Tittle : Black and Red Stripes
Disclaimer : Death Note -Tsugumi Ohba & Takeshi Obata-
Warning : Typos, OOC characters.
Suatu malam seorang anak perempuan berambut hitam pekat sedang berjalan melewati lorong kecil di suatu tempat yang amat sunyi. Anak perempuan tersebut berjalan dengan amat cepat diikuti dengan beberapa preman yang sedang mauk berat saat itu. Karena takut anak perempuan itu pun mulai berlari melewati tumpukkan sampah dan kayu-kayu yang berserakan di pinggir-pinggir lorong. Tetapi anak perempuan itu berhenti berlari. Dilihatnya seuah tembok tinggi yang menghalangi jalannya. Anak perempuan itu menjadi sangat ketakutan karena para preman yang mengejarnya semakin mendekat.
"Tolong...Tolong!" pekik anak perempuan itu sambil mengharapkan bantuan.
Tetapi nihil. Semakin lama anak perempuan itu berteriak semakin kencang hingga suaranya hampir habis, namun tidak ada seorang pun yang datang menolongnya. Harapan anak itu telah habis, sama pula dengan suaranya. Dan para preman itu semakin mendekat. Salah satu preman yang membawa sebuah belati tajam mulai berjalan ke arah anak itu. Dengan tatapan mata tajam dan senyum sinis yang diberikannya preman tersebut mulai mengacungkan pisaunya ke depan wajah anak itu.
"Sreet...!" pisau tersebut menggores pipi anak perempuan itu. Anak perempuan itu mulai menangis karena saking takutnya. Tiba-tiba dua orang pemuda datang dari arah yang berlawanan dan mulai menghajar para preman yang bergerombol di sekitar anak perempuan malang tersebut. Salah satu dari kedua pemuda itu, yang memiliki rambut berwarna merah kecoklatan mulai menarik tangan kanan gadis malang itu keluar dari lorong sementara pemuda satunya membereskan para preman tersebut satu persatu.

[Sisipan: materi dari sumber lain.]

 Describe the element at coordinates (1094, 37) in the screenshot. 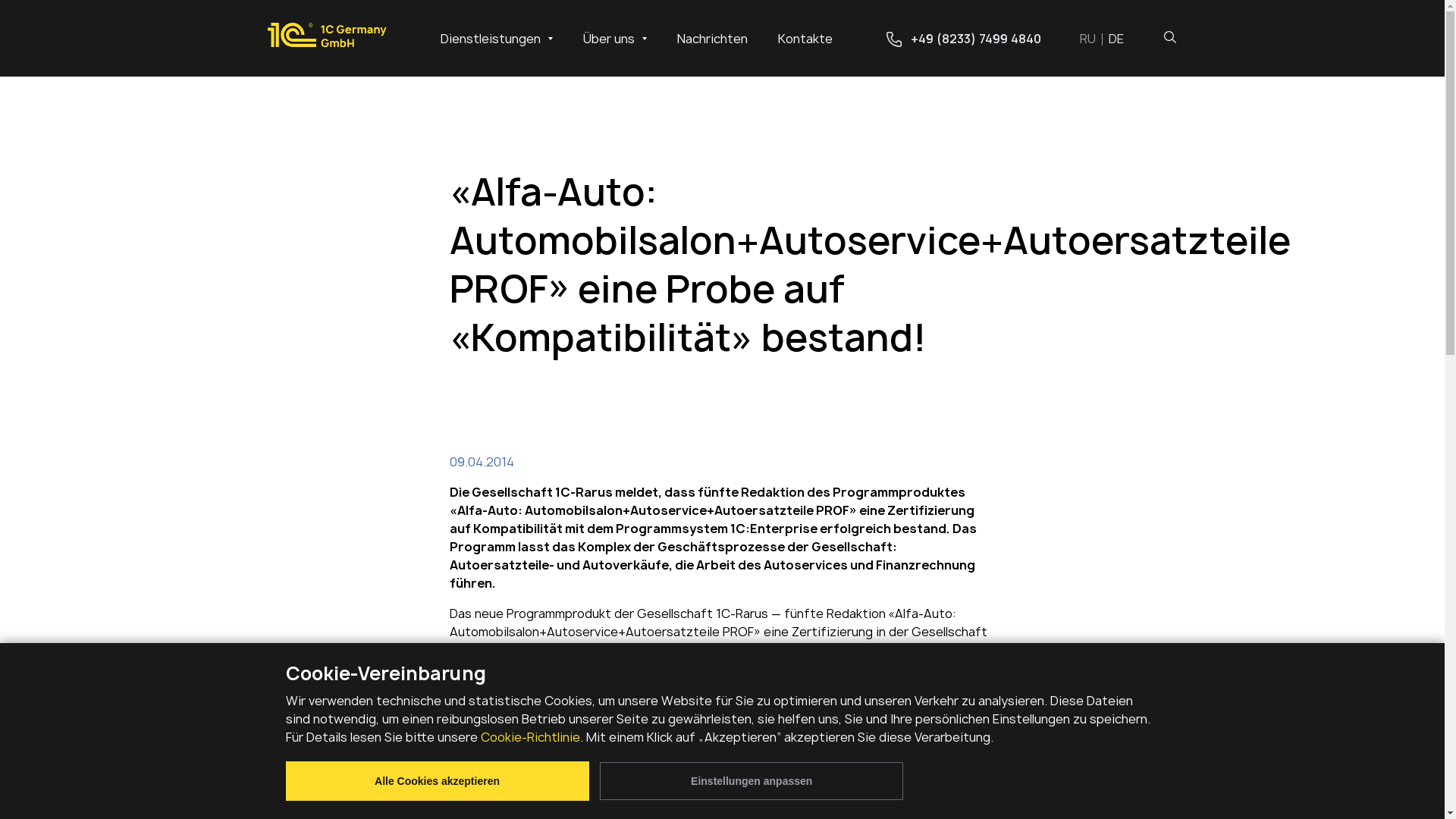

I see `'RU'` at that location.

Dimasukkannya anak perempuan itu ke dalam mobil milik pemuda berambut merah itu, diikuti dengan seorang temannya yang telah selesai menghabisi para preman tadi. Sesaat setelah mesin mobil mulai dinyalakan mereka langsung melaju dengan kencang melewati jalanan malam yang sepi itu menuju sebuah apartemen kecil yang terletak di suatu tempat yang tidak diketahui namanya.
Setelah sampai, pemuda berambut merah tersebut langsung menggendong keluar anak perempuan yang diselamatkannya tadi tanpa memperdulikan perasaan takut yang sedang dirasakannya anak perempuan itu. Anak perempuan itu mulai memberontak namun tidak berhasil karena pemuda berambut merah itu cukup kuat untuk menahan anak itu di gendongannya.

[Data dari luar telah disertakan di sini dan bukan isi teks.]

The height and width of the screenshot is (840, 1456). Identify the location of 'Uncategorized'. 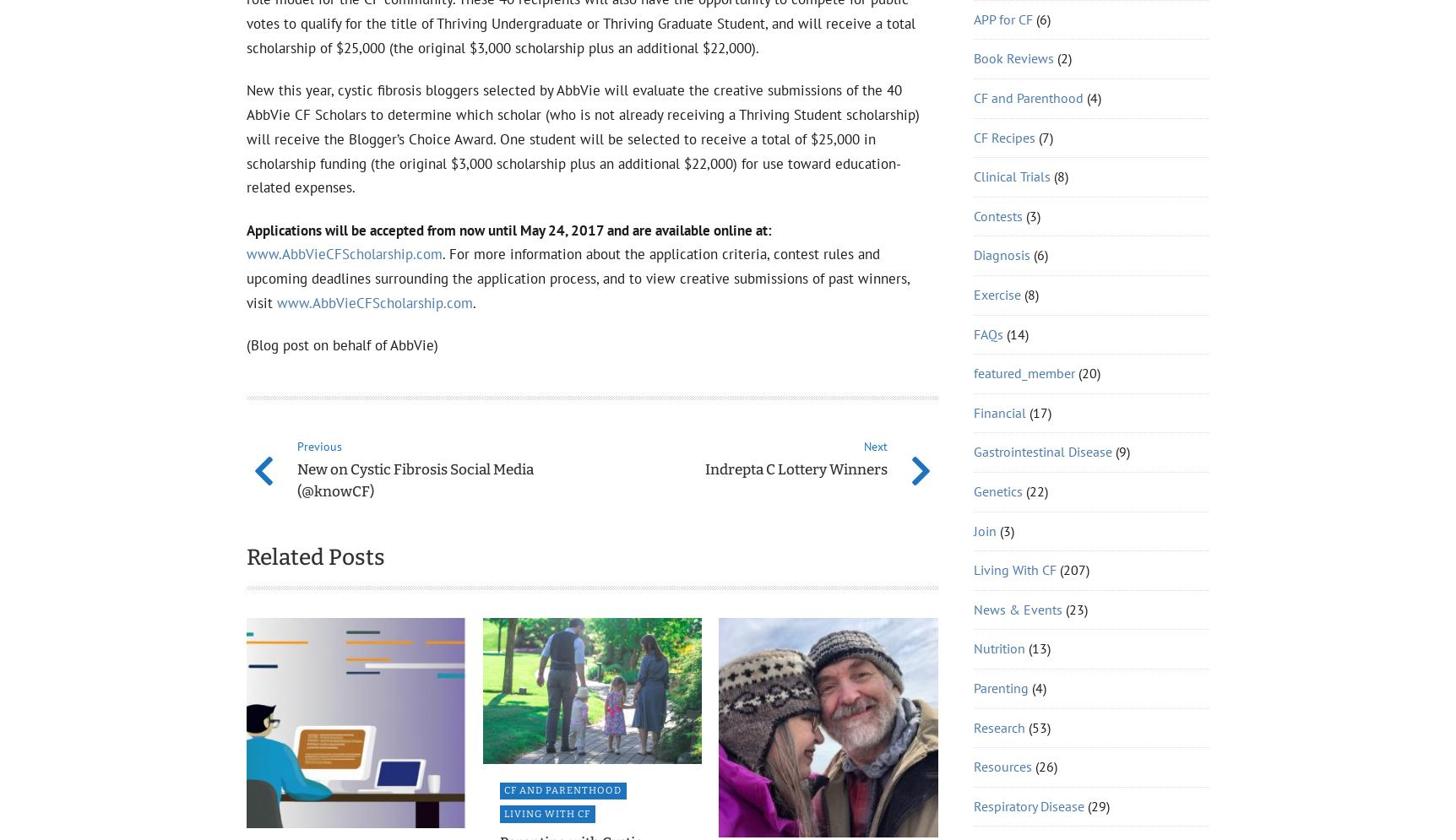
(1014, 353).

Mereka lalu memasuki sebuah kamar nomor 14 yang terletak di lantai dua. Didudukannya anak perempuan itu di seubah sofa lama yang terletak di ujung ruangan sesaat setelah mereka masuk. Anak perempuan itu masih merasa sangat ketakutan. Wajahnya terlihat begitu pucat dan berkeringat.

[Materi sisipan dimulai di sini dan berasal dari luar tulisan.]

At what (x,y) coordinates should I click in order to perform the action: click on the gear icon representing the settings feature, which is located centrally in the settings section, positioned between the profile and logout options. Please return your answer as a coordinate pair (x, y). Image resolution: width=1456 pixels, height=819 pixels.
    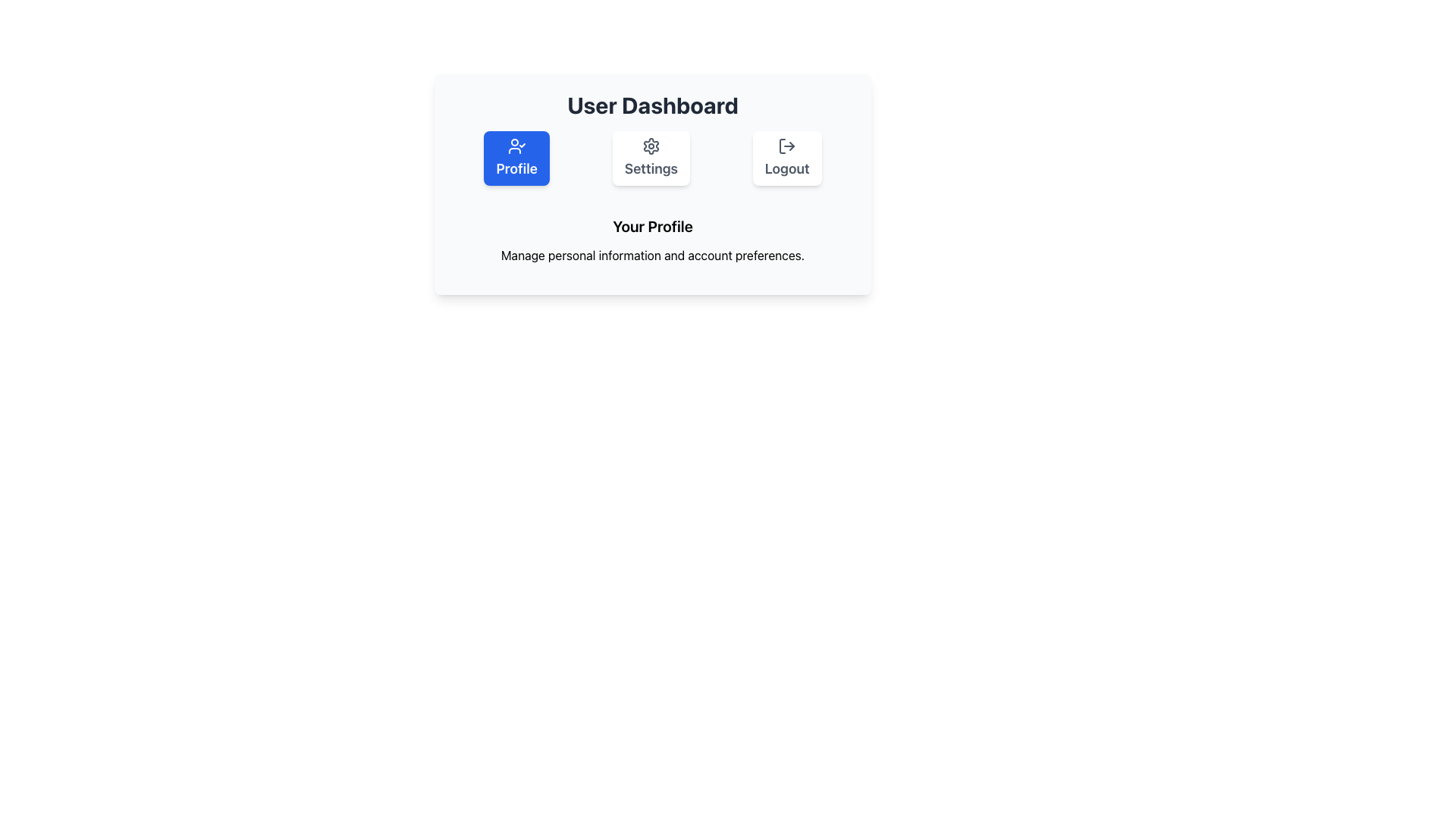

"Apa kau baik-baik saja?" ucap pemuda berambut merah misterius yang telah menolongnya itu sambil melontarkan sedikit senyum ke arahnya. Dan dilihatnya anak perempuan itu hanya mengangguk.
"Omong-omong, namaku Matt." sambung pemuda berambut merah itu.
"Dan temanku yang beramut pirang itu namanya Mello" ucap Matt lagi.
Anak perempuan itu dapat bernafas lega mengetahui orang yang telah menyelamatkannya bukanlah orang yang jahat. Ia lalu membaringkan tubuhnya di atas sofa. Dirabanya pipi kanannya yang terkena pisau preman tadi dan rasa sakitnya masihlah terasa. Matt yang secara tidak sengaja melihat luka itu langsung menyuruh Mello untuk mengambilkan kapas, alkohol dan obat antiseptik dari dapur.
Pertama-tama Matt membersihkan luka anak itu perlahan-lahan menggunakan kapas yang telah ditetesi sedikit alkohol dan setelah itu mengoleskan obat antiseptik di pipinya. Anak itu hanya diam dan tidak melawan. Dapat terlihat jelas bahwa anak perempuan itu sangat kelelahan. Setelah selesai mengobati luka anak itu Matt lalu mulai bertanya kepadanya...
"Siapa namamu dan dari mana asalmu?" tanya Matt pelan.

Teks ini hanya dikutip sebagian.